Risks & Counterpoints
Two further caveats. First, the benchmark wins that anchor the GLM-5.2 story are vendor-published and narrow (long-horizon coding); independent evaluations have a history of sanding down launch-day claims. Second, the open-weight advantage on data control is partly rhetorical — most enterprises consume “open” Chinese models through hosted APIs anyway, where the sovereignty benefit evaporates and the security questions return.
The Investment Angle
None of what follows is investment advice; it is a map of how the theme is expressible in public markets.
The infrastructure expression (cleanest): if cheap tokens beget exponentially more tokens, compute demand is the least thesis-dependent winner. That is SMH at the basket level, or NVDA/AMD/AVGO in single names — with the caveat that after a +66.7% YTD run in SMH and AMD at 178x trailing earnings, the entry price now embeds a lot of Jevons.
The cost-relief expression (least crowded): heavy AI-consuming platforms with no model to defend — DASH (−17.1% YTD, 34% below its high) is the named adopter where falling inference costs most directly repair a bruised margin narrative; ABNB and SIEGY carry the same logic with less drawdown to recover.
The relative-value expression: the pair implied by the whole piece is long compute / short closed-model resale — in liquid terms, overweight SMH against IGV, or GOOGL (owns its silicon, +14.9% YTD) against MSFT (rents its frontier, −20.4%). Note that this pair has already worked violently this year; it is a momentum position now, not a discovery.
What we would not do is buy KWEB or BABA/BIDU as a “Chinese AI” play on this news. The labs winning the token war — DeepSeek, Z.ai, Moonshot — are private, give their weights away, and monetize thinly by design (recall Vercel: 17% of tokens, ~1% of revenue). KWEB’s −23.1% YTD is the market telling you the listed Chinese internet complex does not capture this value; the trade there needs a monetization catalyst that does not yet exist.
The AlphaEdge Take
The FT story reads like a procurement anecdote; it is actually a regime marker. The era in which frontier-model quality alone could command a 30x price premium across the entire workload stack is over — killed not by a single Chinese model but by the combination of a 97% price discount, benchmark parity on routine work, and a June export-control episode that taught every non-US buyer what single-vendor dependency costs. Intelligence is bifurcating into a commodity tier and a frontier tier, and the commodity tier just went to the low-cost producer, which happens to publish its weights and happens to be Chinese.

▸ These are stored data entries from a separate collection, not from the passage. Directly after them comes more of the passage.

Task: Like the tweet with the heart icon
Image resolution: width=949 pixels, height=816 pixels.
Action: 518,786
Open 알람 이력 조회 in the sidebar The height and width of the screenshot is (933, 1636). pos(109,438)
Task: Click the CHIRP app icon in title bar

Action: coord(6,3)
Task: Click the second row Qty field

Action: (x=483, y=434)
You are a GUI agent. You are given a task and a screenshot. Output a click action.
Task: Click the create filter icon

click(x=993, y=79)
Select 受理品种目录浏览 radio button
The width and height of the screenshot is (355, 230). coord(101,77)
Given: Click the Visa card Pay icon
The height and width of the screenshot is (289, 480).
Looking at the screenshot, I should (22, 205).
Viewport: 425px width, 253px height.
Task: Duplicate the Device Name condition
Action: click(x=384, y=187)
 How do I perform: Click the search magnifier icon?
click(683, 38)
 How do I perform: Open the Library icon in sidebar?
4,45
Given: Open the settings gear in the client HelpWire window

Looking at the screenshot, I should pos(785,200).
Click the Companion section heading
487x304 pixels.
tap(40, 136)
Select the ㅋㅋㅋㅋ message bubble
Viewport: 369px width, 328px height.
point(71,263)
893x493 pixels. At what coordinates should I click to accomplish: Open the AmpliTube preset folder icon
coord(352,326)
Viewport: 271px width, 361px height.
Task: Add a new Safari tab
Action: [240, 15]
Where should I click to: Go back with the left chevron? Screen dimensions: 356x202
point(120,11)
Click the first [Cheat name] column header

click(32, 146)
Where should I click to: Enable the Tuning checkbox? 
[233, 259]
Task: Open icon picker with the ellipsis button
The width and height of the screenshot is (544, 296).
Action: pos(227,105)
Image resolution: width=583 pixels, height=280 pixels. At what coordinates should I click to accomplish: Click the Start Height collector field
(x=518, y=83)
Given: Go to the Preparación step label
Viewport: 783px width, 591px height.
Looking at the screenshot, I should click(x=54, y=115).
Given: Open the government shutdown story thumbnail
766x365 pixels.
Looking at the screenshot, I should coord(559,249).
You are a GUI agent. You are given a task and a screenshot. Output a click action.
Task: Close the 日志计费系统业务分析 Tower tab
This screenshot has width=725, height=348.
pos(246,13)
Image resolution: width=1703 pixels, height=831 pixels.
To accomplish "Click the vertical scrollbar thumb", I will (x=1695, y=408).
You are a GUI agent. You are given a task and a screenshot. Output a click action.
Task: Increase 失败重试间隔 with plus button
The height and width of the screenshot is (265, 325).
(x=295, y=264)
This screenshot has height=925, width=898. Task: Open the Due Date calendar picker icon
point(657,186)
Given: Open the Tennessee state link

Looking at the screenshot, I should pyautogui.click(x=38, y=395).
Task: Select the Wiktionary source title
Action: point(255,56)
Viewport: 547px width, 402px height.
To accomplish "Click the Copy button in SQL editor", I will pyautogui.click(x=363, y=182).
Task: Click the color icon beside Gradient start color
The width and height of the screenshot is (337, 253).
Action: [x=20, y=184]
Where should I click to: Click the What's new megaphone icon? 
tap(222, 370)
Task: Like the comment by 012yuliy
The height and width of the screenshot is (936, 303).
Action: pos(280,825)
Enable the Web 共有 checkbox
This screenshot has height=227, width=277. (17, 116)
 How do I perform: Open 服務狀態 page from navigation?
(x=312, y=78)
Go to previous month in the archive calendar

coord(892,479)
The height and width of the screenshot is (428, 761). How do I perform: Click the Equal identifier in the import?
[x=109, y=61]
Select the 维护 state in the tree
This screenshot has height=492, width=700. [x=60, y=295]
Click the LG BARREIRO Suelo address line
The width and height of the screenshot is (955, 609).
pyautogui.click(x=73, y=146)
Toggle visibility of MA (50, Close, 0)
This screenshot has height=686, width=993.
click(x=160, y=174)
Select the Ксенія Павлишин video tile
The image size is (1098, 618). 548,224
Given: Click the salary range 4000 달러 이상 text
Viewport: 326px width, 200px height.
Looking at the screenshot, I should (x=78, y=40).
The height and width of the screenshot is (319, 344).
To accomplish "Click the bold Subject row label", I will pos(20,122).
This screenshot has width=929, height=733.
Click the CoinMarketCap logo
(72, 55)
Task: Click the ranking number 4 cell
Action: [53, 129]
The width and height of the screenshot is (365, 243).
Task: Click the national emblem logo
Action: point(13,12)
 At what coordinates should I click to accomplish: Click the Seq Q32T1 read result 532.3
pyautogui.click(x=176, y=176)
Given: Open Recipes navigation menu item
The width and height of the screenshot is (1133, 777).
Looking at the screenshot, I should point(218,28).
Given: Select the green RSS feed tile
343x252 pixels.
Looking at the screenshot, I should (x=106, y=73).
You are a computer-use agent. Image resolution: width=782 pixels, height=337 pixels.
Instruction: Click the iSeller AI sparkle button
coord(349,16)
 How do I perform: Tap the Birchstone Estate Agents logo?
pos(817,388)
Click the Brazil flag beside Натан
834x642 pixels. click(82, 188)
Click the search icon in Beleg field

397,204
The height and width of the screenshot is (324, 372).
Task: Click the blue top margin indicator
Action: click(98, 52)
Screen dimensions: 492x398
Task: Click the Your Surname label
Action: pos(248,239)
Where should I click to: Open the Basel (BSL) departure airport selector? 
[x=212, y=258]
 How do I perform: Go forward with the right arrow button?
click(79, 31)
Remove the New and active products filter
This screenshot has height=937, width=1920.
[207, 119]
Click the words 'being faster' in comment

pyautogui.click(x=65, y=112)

What would change our mind: a US regulatory strike against domestic use of Chinese models (the Airbnb congressional scrutiny is the tell to watch), a security incident that makes open Chinese weights radioactive to general counsels, or evidence that frontier-tier pricing is eroding too — if OpenAI or Anthropic ever cuts top-model prices toward Chinese levels, the profit-pool assumption underneath a lot of AI-adjacent equity value goes with it.
For investors, the discipline is to separate the three claims the market keeps conflating: Chinese labs winning token share (true, measured), Chinese stocks winning value (false so far — KWEB −23.1%), and US AI capex breaking (unsupported — the compute complex is still the toll road under both outcomes). Own the layer where the value provably pools, rent the cost-relief stories while they are cheap, and treat the model layer itself — on both sides of the Pacific — as the place where margins go to be competed away.
Bottom line: the AI price war has turned model intelligence into a commodity faster than the market expected — own the compute toll road and the cost-relief beneficiaries, not the pricing power that is being competed away.